The SDK can be used not just for running AI models but also for training them. Clarifai launched its custom training and image search service last fall. The service can also go beyond labeling faces or objects for a personalized experience on your iOS device.

“Image recognition is often talked about in terms of object recognition, like ‘this is a chair and a table and a dog,’ but it doesn’t have to be something like an object, it can be something like a preference or an intent and the mobile SDK can actually learn that on each device,” he said. “So for example if I share dog pictures with my wife all the time, hitting share with Lisa can be learned and so the next time I have a dog picture and I hit the share button, it recommends Lisa as the top person to share with.”

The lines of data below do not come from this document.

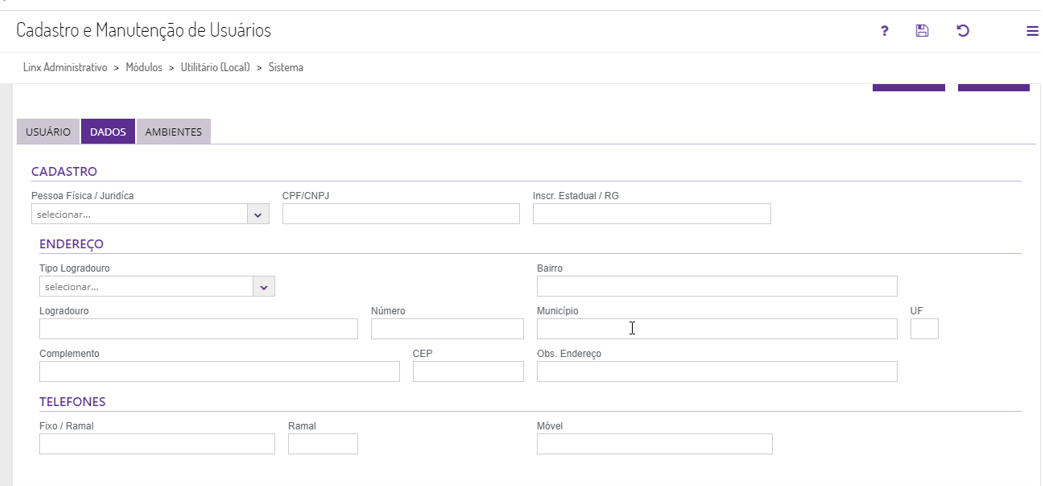This screenshot has height=486, width=1043.
Task: Go to Linx Administrativo breadcrumb
Action: pyautogui.click(x=65, y=68)
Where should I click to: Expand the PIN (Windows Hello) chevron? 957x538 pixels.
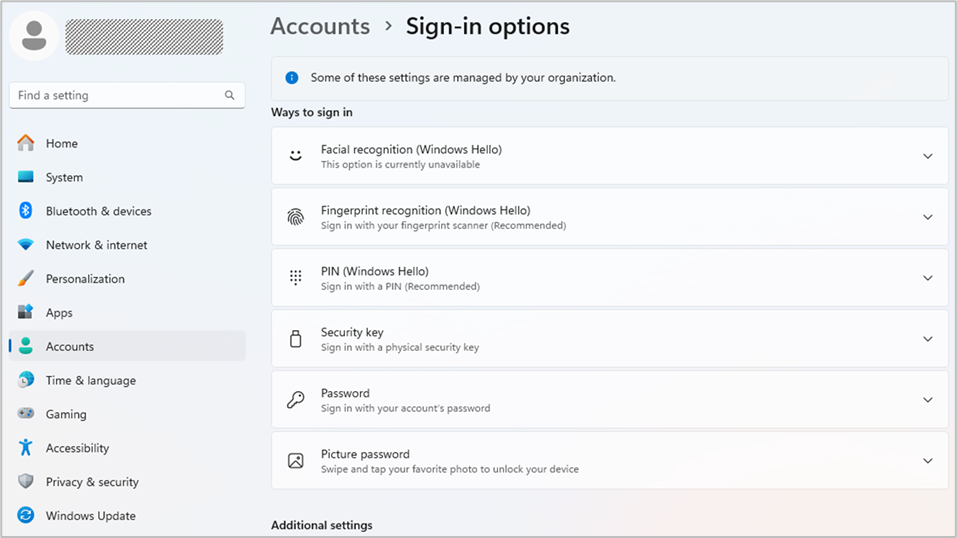tap(927, 278)
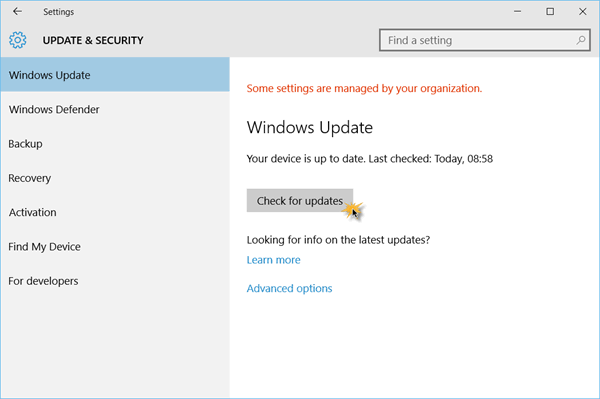Close the Settings window

[x=582, y=11]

Clarifai launched in 2013, prior to being named winner of the ImageNet contest, an annual competition to recognize 1,000 categories of images with computer vision. In 2015 Clarifai expanded its visual analysis beyond images to include video. The highly sought-after startup has turned more than a dozen acquisition attempts by tech giants, Zeiler recently told Reuters.

Last fall, Claifai raised $30 million to grow its team in a round led by Menlo Ventures with participation from Union Square Ventures, Qualcomm, and Lux Capital.